Quando finalmente gli orsi vanno in letargo, le provviste vengono sistemate: e anche qui la plastica si rivela un’insospettabile benedizione, poiché isola il pane impilato in una cassetta su un albero e se arrotolata intorno al tronco previene la salita dei topi, grande minaccia per il prezioso cibo. I pesci invece, pescati con canna e fucile (!), vengono messi a gelare naturalmente su una trave tra due alberi.
Ciò che affascina lo spettatore occidentale abituato a ogni comfort è che nella Taiga tutto viene utilizzato al massimo delle proprie possibilità, il legno soprattutto. Le trappole sono di legno (a parte le crudeli tagliole), la barca viene tirata in secca grazie a un rudimentale tornello di legno, gli sci sono di legno e grazie al legno si può avere il fuoco e scaldare un po’ di the, unica consolazione in mezzo alle nevi irriducibili.
Il cacciatore non ha lussi né comodità; suo unico compagno d’avventure è il cane, indispensabile e affettuoso.
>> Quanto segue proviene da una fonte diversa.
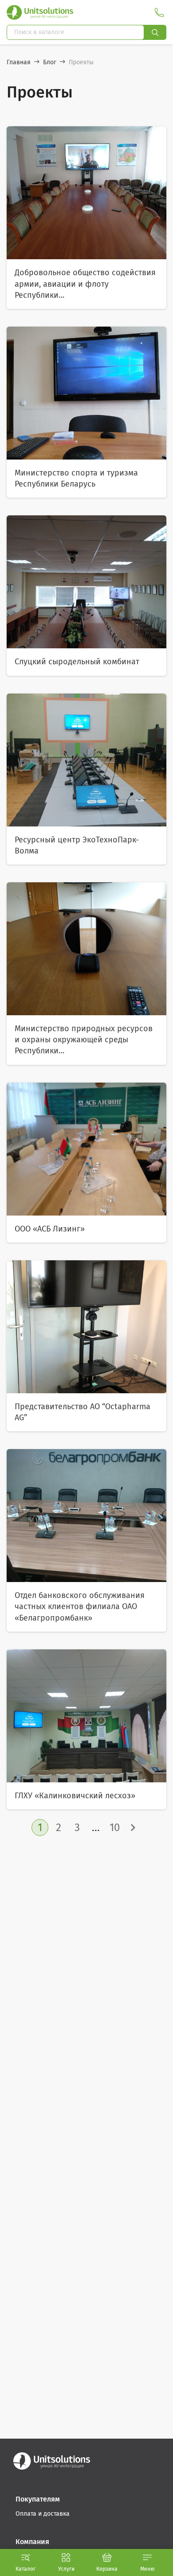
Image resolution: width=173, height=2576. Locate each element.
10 (115, 1827)
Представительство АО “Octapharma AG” (82, 1412)
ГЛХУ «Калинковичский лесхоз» (75, 1795)
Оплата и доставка (43, 2514)
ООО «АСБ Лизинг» (50, 1229)
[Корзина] (107, 2557)
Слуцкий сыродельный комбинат (77, 661)
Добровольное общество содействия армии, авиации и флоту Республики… (85, 284)
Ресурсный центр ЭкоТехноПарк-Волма (77, 845)
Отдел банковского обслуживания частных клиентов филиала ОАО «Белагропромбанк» (80, 1606)
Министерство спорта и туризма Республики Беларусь (76, 478)
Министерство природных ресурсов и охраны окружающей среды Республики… (84, 1040)
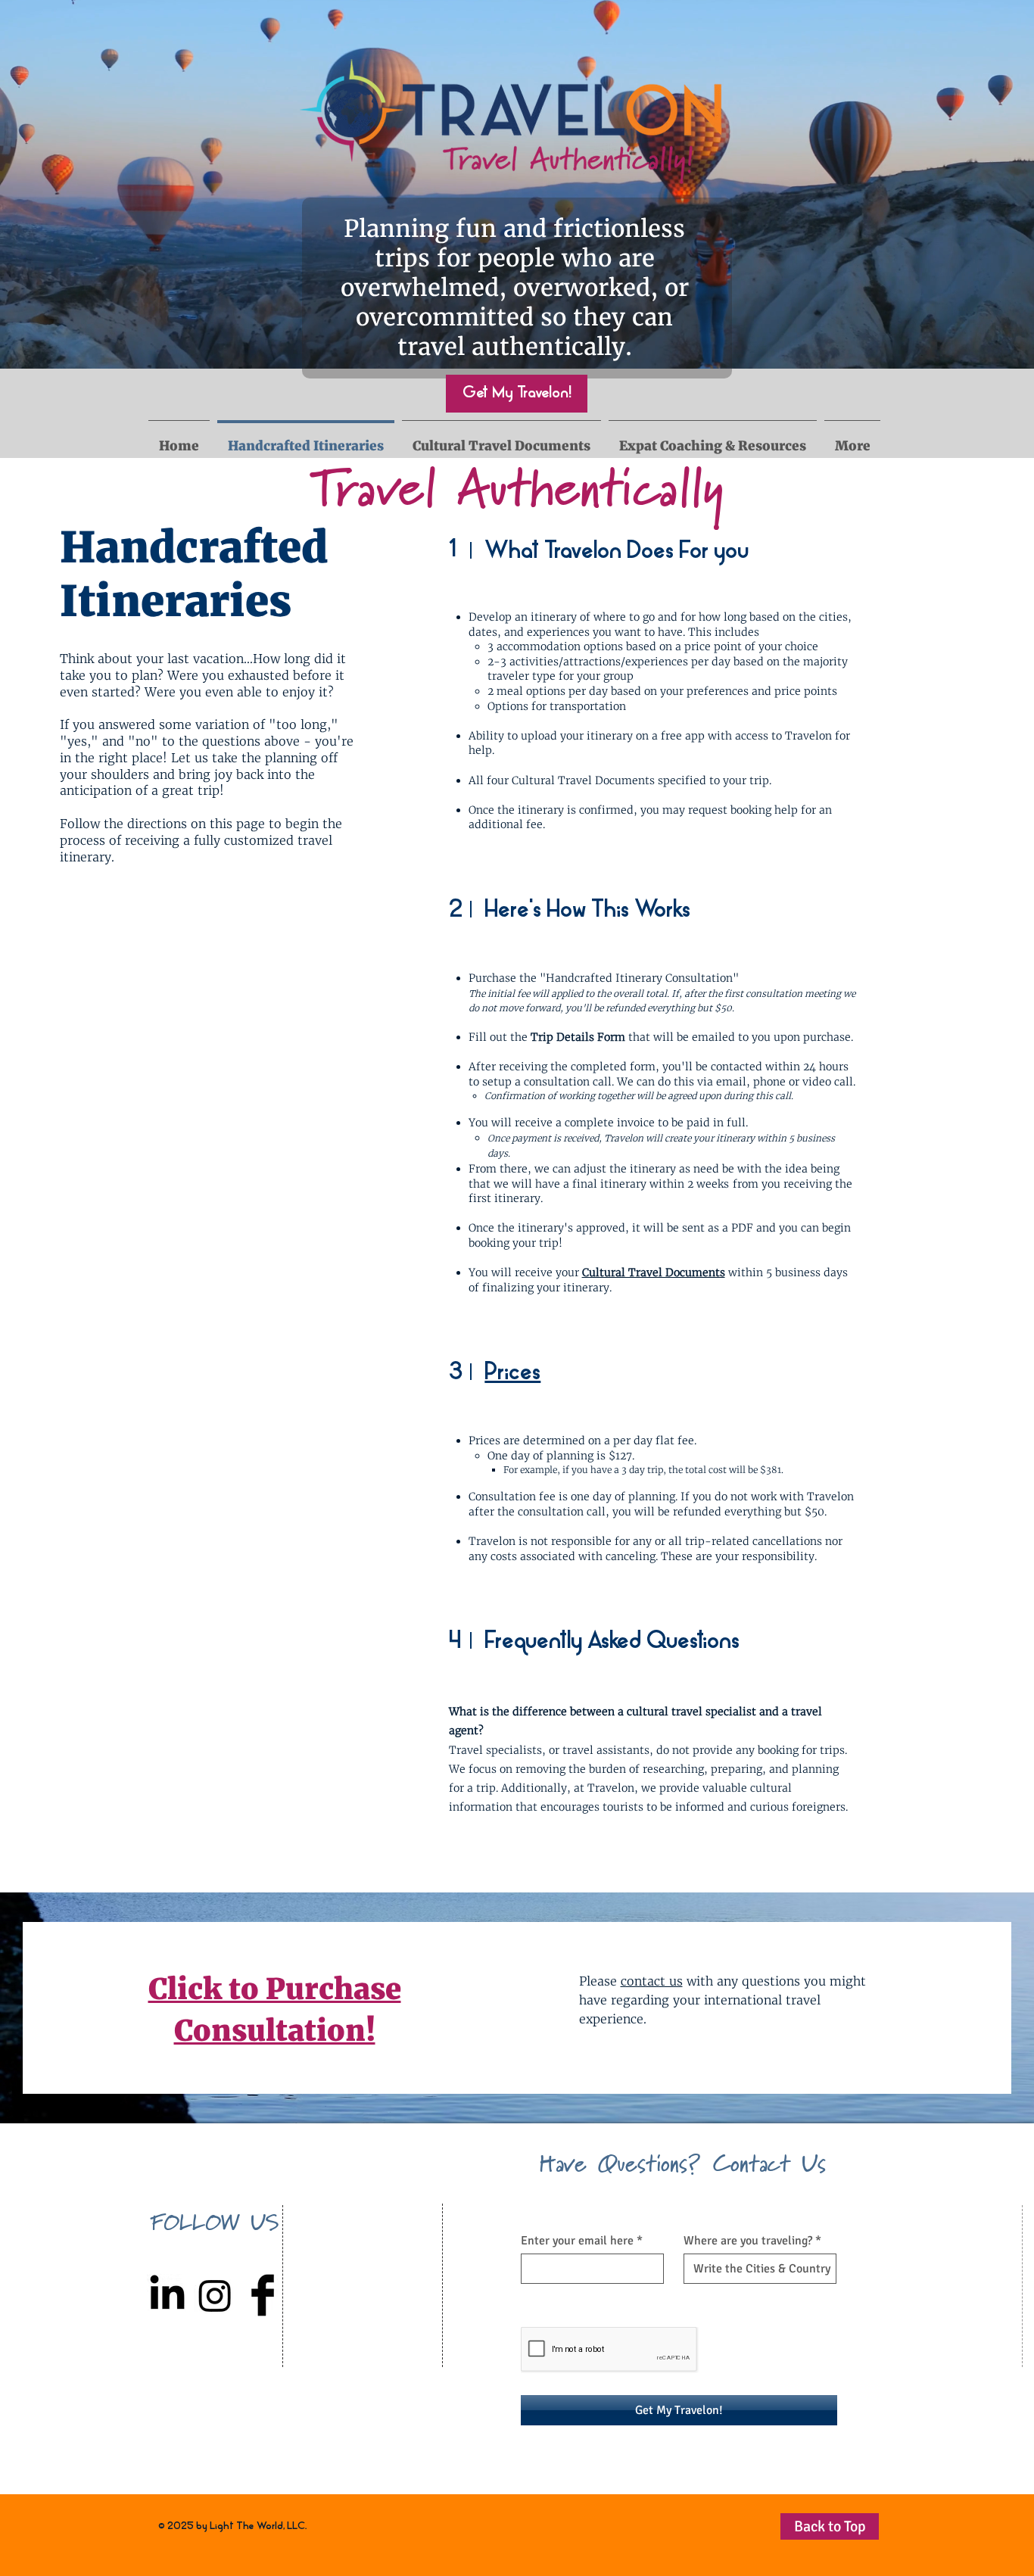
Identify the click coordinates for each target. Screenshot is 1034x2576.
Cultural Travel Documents (653, 1272)
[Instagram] (215, 2295)
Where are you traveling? (748, 2241)
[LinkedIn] (167, 2295)
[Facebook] (262, 2295)
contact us (652, 1981)
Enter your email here (577, 2241)
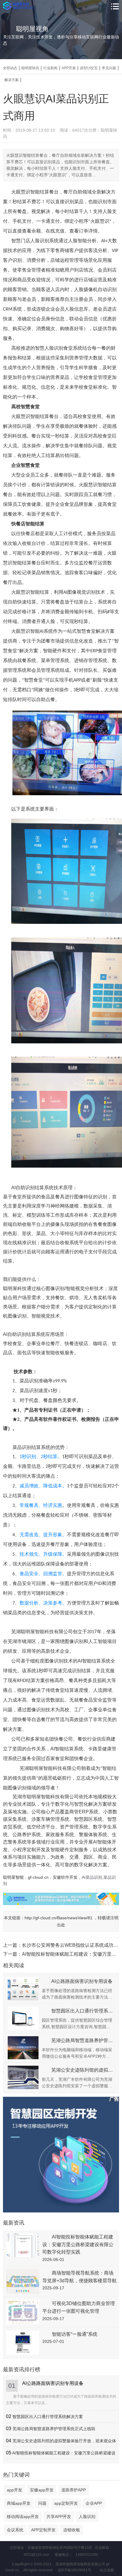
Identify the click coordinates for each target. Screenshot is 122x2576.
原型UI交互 (89, 68)
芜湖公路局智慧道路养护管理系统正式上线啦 (53, 2428)
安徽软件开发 (65, 1877)
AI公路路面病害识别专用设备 (53, 2383)
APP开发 (69, 68)
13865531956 (87, 2555)
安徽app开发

Uno dei cacciatori a questo punto racconta una commovente vicenda riguardante uno dei suoi cani ucciso da un orso: “I was overwhelmed with sadness”, dice alla fine.

L’inverno, finalmente, arriva. Servono nuovi attrezzi da forgiare e vanno gettate delle reti da pesca approfittando della crosta di ghiaccio ancora non troppo spessa. I pesci per fortuna non mancano mai.
Quanto alla caccia, ci si specializza generalmente in zibellini, perché gli scoiattoli non hanno granché mercato; ma anche gli zibellini, se sono troppo piccoli, vengono rifiutati. Questo a riprova del fatto che il cacciatore non è libero dal dio rublo neanche nella Taiga.
Le trappole utilizzate per questi animali sono “primitive, eppure sofisticate”; inoltre, con buona pace degli spiriti più sensibili, “it’s a humane way, because it kills at once”. Non una goccia di sangue viene versata: l’animale spira in un colpo deciso.

“We are all killers or accomplices. Even those who have bleeding hearts intent to pity everything.” Il cacciatore non è diverso dal fattore che alleva il maiale per poi ucciderlo, cibarsene e rivendere ciò che avanza: è solo più onesto, poiché non cresce o nutre le sue prede. Gli animali della foresta non si aspettano cure amorevoli dall’uomo per poi “ricevere una pallottola”: si aspettano solo pericolo, com’è giusto che sia. Le regole sono note a chi partecipa, si tratta solo di mostrare chi è più bravo nell’efferato gioco della caccia.

Herzog filma affascinato questi uomini umili avvolti dal gelo, che gli paiono esseri primitivi emersi da una qualche lontana era glaciale. Nelle immagini che ci regala vi sono rispetto e ammirazione, e forse anche una punta di invidia; poiché un romantico è per definizione colui che si emoziona per un evento sublime o selvaggio, non colui che lo vive. Quest’ultimo infatti, anche a 33 gradi sotto zero, è troppo felice per realizzarlo.
“When I came here, I had the feeling that my dream had come true. You enjoy the beauty of nature and you do your job at the same time. That’s why they all end up by being hunters; because hunting bring you closer to the Taiga, and anything else”.